2010-03-24

Musings on RPC mechanisms and DSLs

I've decided to try out Apache Thrift as an RPC-mechanism in a big project I am doing.  Thrift is currently an Apache Incubator project, but was originally developed at Facebook.

You might ask yourself why companies like Google and Facebook develop their own RPC when the world is overflowing with different flavors of RPC?  Well, the answer is easy:  they need something that works.  Most RPC flavors do not work for any meaningful definition of "works".  They are either too slow, too complex, too fragile, too cumbersome to use or too limited in which languages they work with.  Usually RPC mechanisms fit more than one category.

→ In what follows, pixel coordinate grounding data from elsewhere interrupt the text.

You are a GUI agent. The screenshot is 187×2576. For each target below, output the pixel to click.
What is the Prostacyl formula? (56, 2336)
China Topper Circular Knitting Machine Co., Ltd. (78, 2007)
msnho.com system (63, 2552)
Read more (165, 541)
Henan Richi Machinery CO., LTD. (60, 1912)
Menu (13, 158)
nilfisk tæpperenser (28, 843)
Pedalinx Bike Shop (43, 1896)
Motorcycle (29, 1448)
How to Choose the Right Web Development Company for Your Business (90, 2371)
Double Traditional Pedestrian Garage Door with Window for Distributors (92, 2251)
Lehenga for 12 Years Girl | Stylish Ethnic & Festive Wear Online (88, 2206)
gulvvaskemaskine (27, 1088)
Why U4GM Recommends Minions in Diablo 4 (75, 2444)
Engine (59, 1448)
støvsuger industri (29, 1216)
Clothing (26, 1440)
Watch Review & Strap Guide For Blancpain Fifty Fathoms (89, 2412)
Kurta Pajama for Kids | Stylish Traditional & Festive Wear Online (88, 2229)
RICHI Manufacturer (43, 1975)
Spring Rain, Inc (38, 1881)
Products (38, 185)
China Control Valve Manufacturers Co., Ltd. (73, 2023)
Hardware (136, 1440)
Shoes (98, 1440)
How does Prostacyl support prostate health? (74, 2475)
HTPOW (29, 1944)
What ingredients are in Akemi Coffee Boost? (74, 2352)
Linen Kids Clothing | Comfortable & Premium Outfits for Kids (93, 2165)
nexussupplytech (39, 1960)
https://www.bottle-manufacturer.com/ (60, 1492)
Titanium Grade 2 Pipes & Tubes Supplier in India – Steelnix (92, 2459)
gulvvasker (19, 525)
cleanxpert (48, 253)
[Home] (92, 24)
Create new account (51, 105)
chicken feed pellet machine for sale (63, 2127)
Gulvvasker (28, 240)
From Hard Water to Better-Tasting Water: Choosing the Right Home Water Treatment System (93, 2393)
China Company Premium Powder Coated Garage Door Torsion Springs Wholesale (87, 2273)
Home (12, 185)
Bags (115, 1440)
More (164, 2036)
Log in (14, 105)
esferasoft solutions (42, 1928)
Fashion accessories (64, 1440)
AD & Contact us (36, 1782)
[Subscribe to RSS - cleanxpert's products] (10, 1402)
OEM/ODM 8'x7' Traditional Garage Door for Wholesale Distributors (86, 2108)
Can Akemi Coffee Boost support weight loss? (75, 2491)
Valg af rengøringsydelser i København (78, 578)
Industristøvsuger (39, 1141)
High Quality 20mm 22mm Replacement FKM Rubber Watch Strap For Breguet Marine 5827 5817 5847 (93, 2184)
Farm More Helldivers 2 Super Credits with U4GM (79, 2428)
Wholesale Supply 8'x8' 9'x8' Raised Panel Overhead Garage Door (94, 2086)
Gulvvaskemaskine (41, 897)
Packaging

SOAP is in a special place because it is quite possibly the most ridiculous attempt at solving the problem to date.  It combines the horrible mess that is XML with the sort of wrongineering that is so prevalent among the majority of Java developers.  The sort of people Douglas Adams no doubt had in mind when he wrote about Vogons.  Indeed, if you read through the cruft that is a WSDL file you can't help but think that this is really just thinly disguised Vogon Poetry.

But I digress.

Now, Thrift would not be my first choice.  My first choice would be the RPC mechanism that Google uses internally.  Unfortunately they have not open sourced it yet.  If you have looked at Protocol Buffers you have seen part of the technology that is used there.  I periodically pester Chris DiBona about Google releasing their RPC mechanism as open source, but the problem seems to be that they don't have any takers.  Everyone at Google is terribly busy :-).

(If you work at Google and you want to do something about it, please talk to Chris.  He should be able to help you figure out what you need to do in order to release it as open source).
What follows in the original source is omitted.